Vice-President / President
September 5, 2008
by Nate
Presidential Candidates had to endure years of speculative scrutiny, had to announce themselves as candidates, had to stomp around America subjecting themselves to ritual humiliations, had to debate their opponents a wearying number of times, and, generally, had to carve out their own positioning in our collective consciousnesses. Then, amidst a long trail of slow discoveries and endless back-and-forths, a Vice-Presidential candidate is picked like a lottery-winner, as if from out of the blue. For presidential candidates, we got to analyze their reasons for running; for vice-presidential candidates, we get to analyze their reasons for being chosen.

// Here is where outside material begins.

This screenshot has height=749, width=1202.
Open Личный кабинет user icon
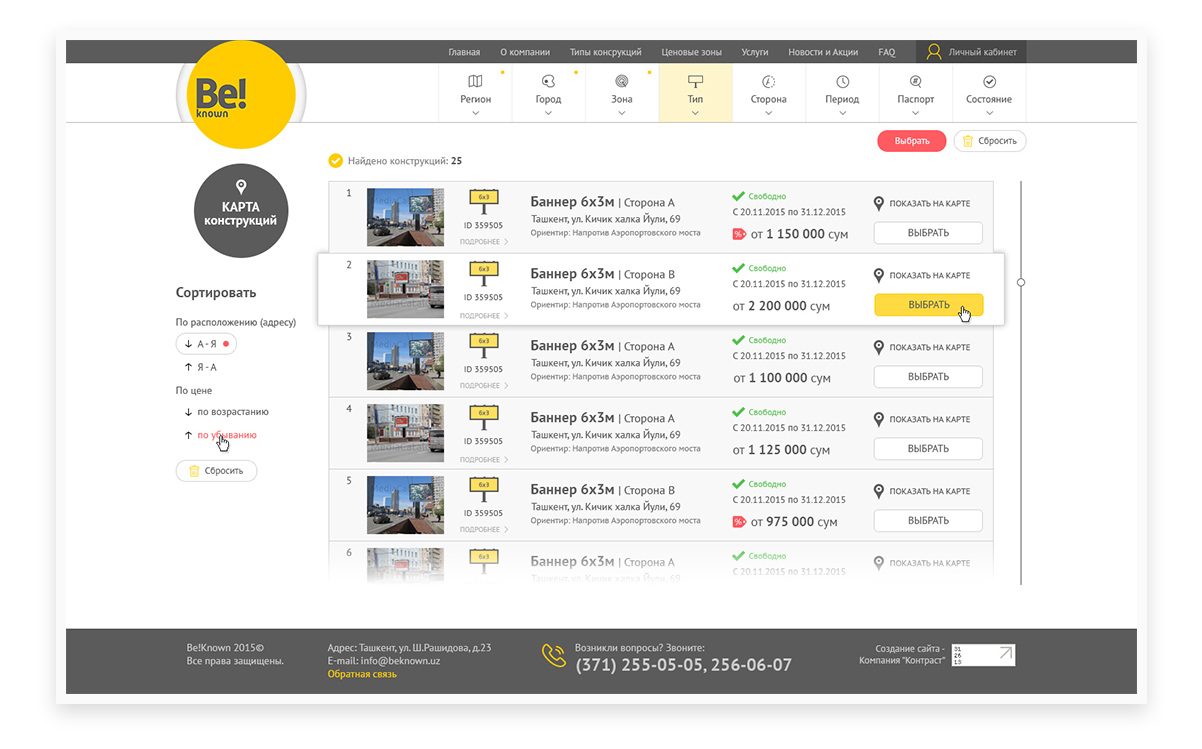pyautogui.click(x=934, y=52)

I think what many Obama supporters are feeling is that, sure, Obama might be--in some sense--"inexperienced". But he had to make himself, and he did so in an impressive and dramatic fashion. But Palin was made, and that's not fair. Don't people understand how audacious it was of Obama to ask for our votes? How freaking crazy it is that he did, and that we were persuaded? To have Republicans ask voters to accept a similarly "inexperienced" candidate on a ticket because someone else decided it was okay is an entirely different matter: it's insulting.
All this is just my attempt to parse the reactions to Palin along generally unacknowledged lines: that running for President and getting picked as VP candidate are two very different things.